Os donos da casa começaram batendo, o já experiente Lahm guardou o primeiro. O espanhol Juan Mata abriu a série do Chelsea, e abriu mal, bateu cruzado e Neuer defendeu.

O segundo batedor do time de vermelho foi o centro avante Mario Gómez, o camisa 33 também balançou as redes na segunda cobrança. Com uma pressão imensa, o zagueiro David Luiz foi para a bola precisando converter, e o brasileiro foi muito bem, bateu forte e alto, sem chances para o goleiro adversário.

De forma surpreendente, Manuel Neuer foi o terceiro a cobrar, bateu cruzado, rasteiro e marcou mais um gol para o Bayern, que continuava na frente. O capitão londrino naquela noite foi o escolhido para a terceira penalidade, Lampard bateu no alto e no meio, e manteve o Chelsea vivo na disputa.
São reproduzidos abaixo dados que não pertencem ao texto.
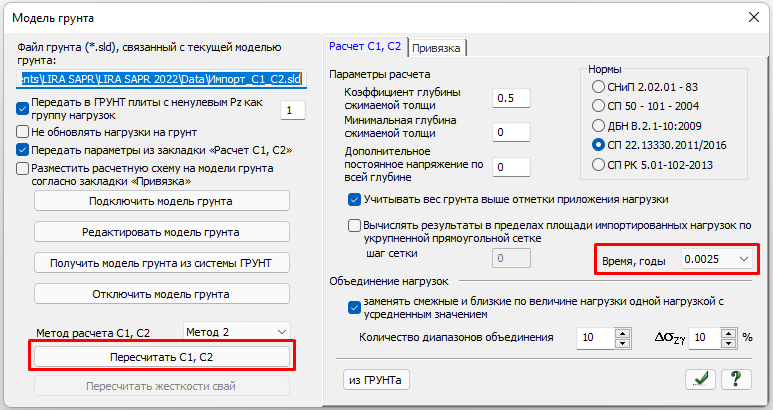This screenshot has width=773, height=410.
Task: Select СНиП 2.02.01 - 83 norm
Action: point(599,89)
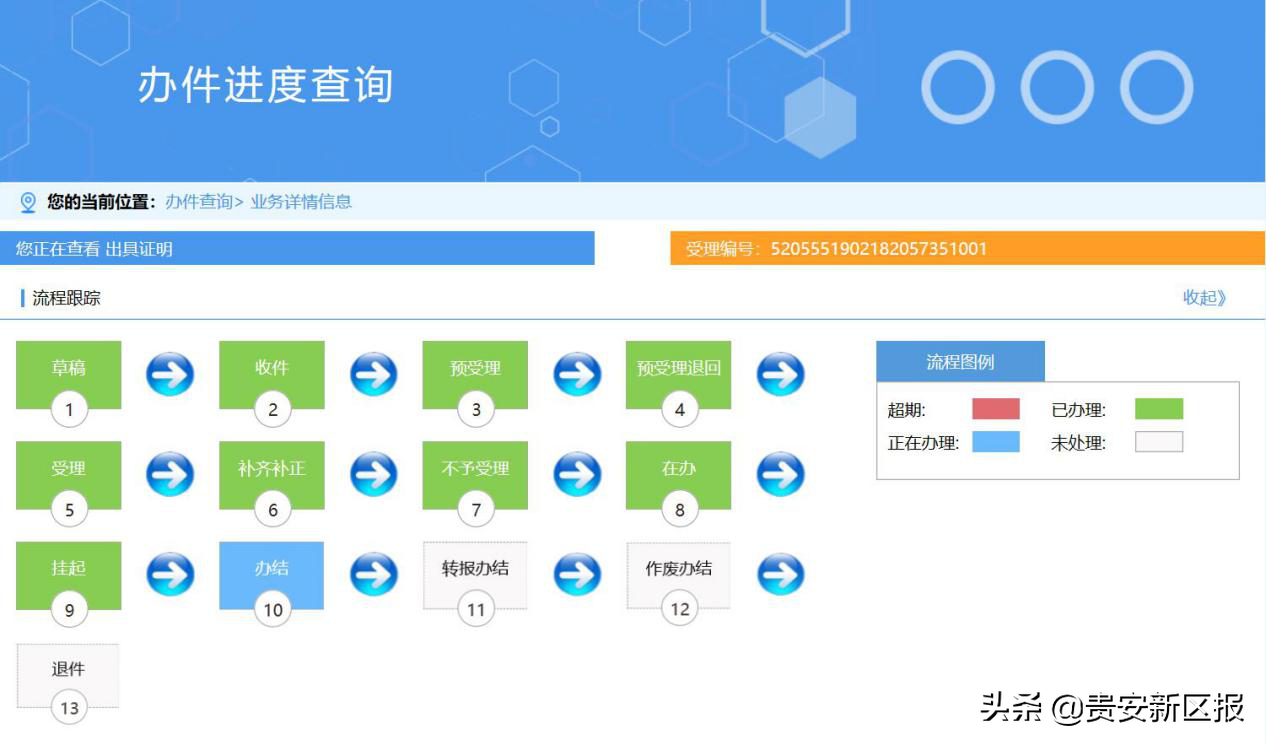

O croata Olic, que entrou durante a prorrogação, desperdiçou o primeiro pênalti da equipe alemã, Cech caiu em seu canto esquerdo e fez a defesa com apenas uma das mãos. A missão de empatar a série ficou nos pés de Ashley Cole, e ele a cumpriu, colou a bola na “bochecha” do gol e deixou tudo igual.

Desta maneira, a quinta cobrança já foi como as alternadas. E Schweinsteiger foi o batedor do Bayern de Munique. Com muita categoria, o meio campista bateu no canto esquerdo de Cech, mas com a ponta dos dedos o goleiro defendeu a bola que ainda bateu na trave, e permaneceu no campo. O desespero foi visível no rosto do alemão.

A bola do título ficou nos pés de Drogba, ele que fez o Chelsea voltar a respirar e depois quase jogou tudo por água abaixo, tinha em seus pés o pênalti mais importante da história dos blues. E tudo aquilo parece que não pressionou o marfinense, ele tomou pouca distância, foi pra bola, deslocou Neuer e saiu para comemorar com seus companheiros e a torcida o momento ápice da história do Chelsea Football Club.  

Esta foi a final que levou o Chelsea a realizar um sonho. Após 9 anos, o grande objetivo do projeto de Roman Abramovich para o time de Stamford Bridge foi alcançado.